China and Brazil are looking for ways to redirect a global climate debate, which they say unfairly accuses developing nations of delaying limits on fossil-fuel pollution.
China wants to blitz attendees at United Nations-led climate talks with pamphlets touting the clean-energy gains made by the world’s largest emitter of carbon dioxide. Brazil wants more recognition for slowing destruction of the planet’s biggest rainforest.
“We must work on how we sell ourselves better, how we sell our positions to the world,” Francisco Gaetani, Brazil’s deputy environment minister, said in a closed-door meeting attended by Bloomberg News in Delhi today with counterparts from China, India and South Africa.
The four nations, who collectively refer to themselves as the BASIC negotiating group, should draft short position papers and distribute them “as a promotion campaign” at year-end talks in Peru in December and in Paris next year, said Xie Zhenhua, vice chairman of China’s National Development and Reform Commission.
A two-decade divide between richer and poorer nations has hampered United Nations-led negotiations to draft an agreement to fight global warming. Developing countries argue that their wealthier counterparts should lead the way because they are responsible for the bulk of historical emissions. Richer nations want the less well-to-do ones, whose pollution is rising the fastest, to take a bigger role in cutting back fossil fuel emissions.
The countries at the BASIC meeting say they’re beating rich nations in efforts to mitigate climate change.
China’s state subsidies have made it the world leader in solar- and wind-power installations, and the country has some of the toughest energy-efficiency standards for buildings and transportation. Brazil’s work to limit deforestation in the Amazon River region meant it was able to reduce greenhouse-gas emissions from 2005 to 2010 by more than any developed country.
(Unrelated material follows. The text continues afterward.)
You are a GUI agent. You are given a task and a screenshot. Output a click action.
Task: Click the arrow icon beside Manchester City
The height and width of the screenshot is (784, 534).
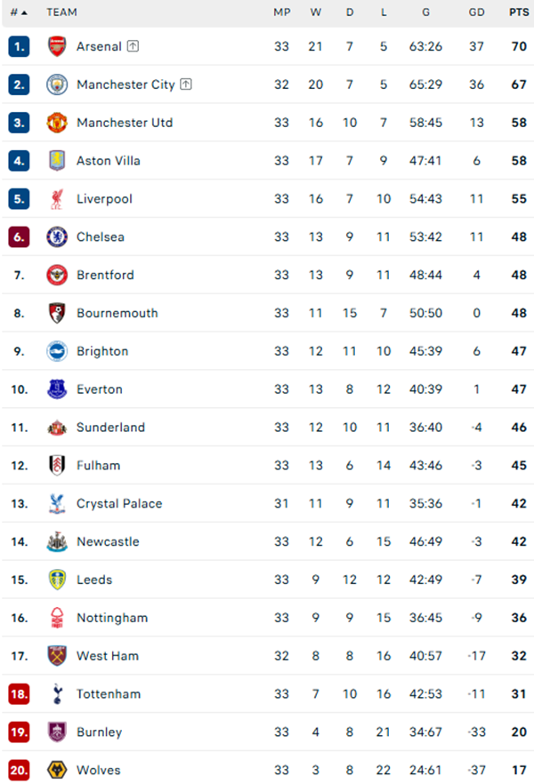[x=186, y=84]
“We need to tell what has been done by us and what difficulties we’ve overcome,” Xie said, asking his counterparts to instruct their lead negotiators to “send signals to the international community” when attending global talks.
The goal is for more than 192 member-states to sign a pact in Paris by the end of 2015 to replace the Kyoto Protocol, the only global treaty on emissions restrictions.
“The lack of ambition of developed countries in the pre-2020 period should not lead to transferring of responsibilities to developing countries in the post-2020 period,” Ravi Shankar Prasad, India’s lead climate negotiator, told his counterparts.